RECORDS PROVIDED:
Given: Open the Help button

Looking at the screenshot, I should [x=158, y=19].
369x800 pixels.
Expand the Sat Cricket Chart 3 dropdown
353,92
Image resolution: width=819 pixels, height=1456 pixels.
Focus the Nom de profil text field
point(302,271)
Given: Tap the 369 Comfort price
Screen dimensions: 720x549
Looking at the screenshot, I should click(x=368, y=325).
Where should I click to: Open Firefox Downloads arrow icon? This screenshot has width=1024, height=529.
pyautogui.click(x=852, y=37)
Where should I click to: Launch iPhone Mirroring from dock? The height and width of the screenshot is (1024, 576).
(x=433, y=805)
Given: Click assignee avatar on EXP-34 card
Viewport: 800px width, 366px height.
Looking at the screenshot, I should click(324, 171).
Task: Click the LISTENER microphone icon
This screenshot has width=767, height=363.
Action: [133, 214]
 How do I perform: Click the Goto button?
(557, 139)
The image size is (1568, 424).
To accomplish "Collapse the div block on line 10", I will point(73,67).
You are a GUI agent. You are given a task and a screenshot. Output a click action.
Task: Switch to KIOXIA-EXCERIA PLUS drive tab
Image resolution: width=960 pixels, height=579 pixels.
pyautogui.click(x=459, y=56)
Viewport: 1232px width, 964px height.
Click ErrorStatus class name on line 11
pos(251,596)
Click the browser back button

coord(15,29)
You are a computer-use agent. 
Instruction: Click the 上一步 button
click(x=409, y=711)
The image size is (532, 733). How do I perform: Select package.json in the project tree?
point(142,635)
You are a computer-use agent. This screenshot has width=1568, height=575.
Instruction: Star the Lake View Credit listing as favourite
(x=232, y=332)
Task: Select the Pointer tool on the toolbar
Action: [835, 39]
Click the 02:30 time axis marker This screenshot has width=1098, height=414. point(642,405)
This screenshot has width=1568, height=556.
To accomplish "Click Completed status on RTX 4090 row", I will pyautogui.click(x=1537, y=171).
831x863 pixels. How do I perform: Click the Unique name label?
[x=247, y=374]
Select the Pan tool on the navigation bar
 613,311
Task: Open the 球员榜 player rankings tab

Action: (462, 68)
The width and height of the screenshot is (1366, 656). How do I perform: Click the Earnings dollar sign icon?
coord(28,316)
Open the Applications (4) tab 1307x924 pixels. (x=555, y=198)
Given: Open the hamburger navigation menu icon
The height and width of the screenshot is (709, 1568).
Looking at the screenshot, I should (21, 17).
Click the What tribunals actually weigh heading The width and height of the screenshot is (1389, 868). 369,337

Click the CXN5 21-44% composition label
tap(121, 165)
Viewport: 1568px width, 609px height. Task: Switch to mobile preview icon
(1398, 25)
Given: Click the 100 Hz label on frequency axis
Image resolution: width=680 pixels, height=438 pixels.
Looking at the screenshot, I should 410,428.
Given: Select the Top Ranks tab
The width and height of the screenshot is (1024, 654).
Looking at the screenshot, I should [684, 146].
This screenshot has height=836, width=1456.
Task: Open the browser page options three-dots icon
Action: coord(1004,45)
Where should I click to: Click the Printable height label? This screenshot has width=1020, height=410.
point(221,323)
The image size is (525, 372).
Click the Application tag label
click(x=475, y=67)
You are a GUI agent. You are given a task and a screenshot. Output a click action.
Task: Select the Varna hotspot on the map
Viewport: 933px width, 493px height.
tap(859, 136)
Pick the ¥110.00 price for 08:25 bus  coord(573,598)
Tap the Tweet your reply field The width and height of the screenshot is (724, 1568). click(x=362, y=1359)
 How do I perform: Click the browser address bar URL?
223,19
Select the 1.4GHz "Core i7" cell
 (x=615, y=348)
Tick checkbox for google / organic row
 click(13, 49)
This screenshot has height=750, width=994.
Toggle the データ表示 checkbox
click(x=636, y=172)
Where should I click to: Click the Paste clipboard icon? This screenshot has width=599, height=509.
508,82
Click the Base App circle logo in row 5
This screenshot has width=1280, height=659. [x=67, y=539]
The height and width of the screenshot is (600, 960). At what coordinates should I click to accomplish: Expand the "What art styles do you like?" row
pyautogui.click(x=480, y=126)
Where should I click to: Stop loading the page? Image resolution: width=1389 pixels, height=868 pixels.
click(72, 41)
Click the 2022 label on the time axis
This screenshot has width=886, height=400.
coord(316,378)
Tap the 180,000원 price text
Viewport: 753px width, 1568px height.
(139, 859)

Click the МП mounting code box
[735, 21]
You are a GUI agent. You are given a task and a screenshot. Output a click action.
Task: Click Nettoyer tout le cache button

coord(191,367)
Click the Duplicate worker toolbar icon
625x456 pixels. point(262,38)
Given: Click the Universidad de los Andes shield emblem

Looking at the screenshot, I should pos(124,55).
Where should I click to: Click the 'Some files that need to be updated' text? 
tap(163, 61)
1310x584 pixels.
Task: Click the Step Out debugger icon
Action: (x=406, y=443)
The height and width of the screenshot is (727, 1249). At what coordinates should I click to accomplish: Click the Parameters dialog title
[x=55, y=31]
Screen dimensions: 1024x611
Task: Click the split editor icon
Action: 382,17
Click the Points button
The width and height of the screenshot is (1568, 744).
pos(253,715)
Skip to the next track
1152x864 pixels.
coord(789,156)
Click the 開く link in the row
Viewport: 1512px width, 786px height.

EXERCISE REQUIREMENTS:
From the entries, work out how many lines include the word "axis", answering with the number only.

ANSWER SECTION:
3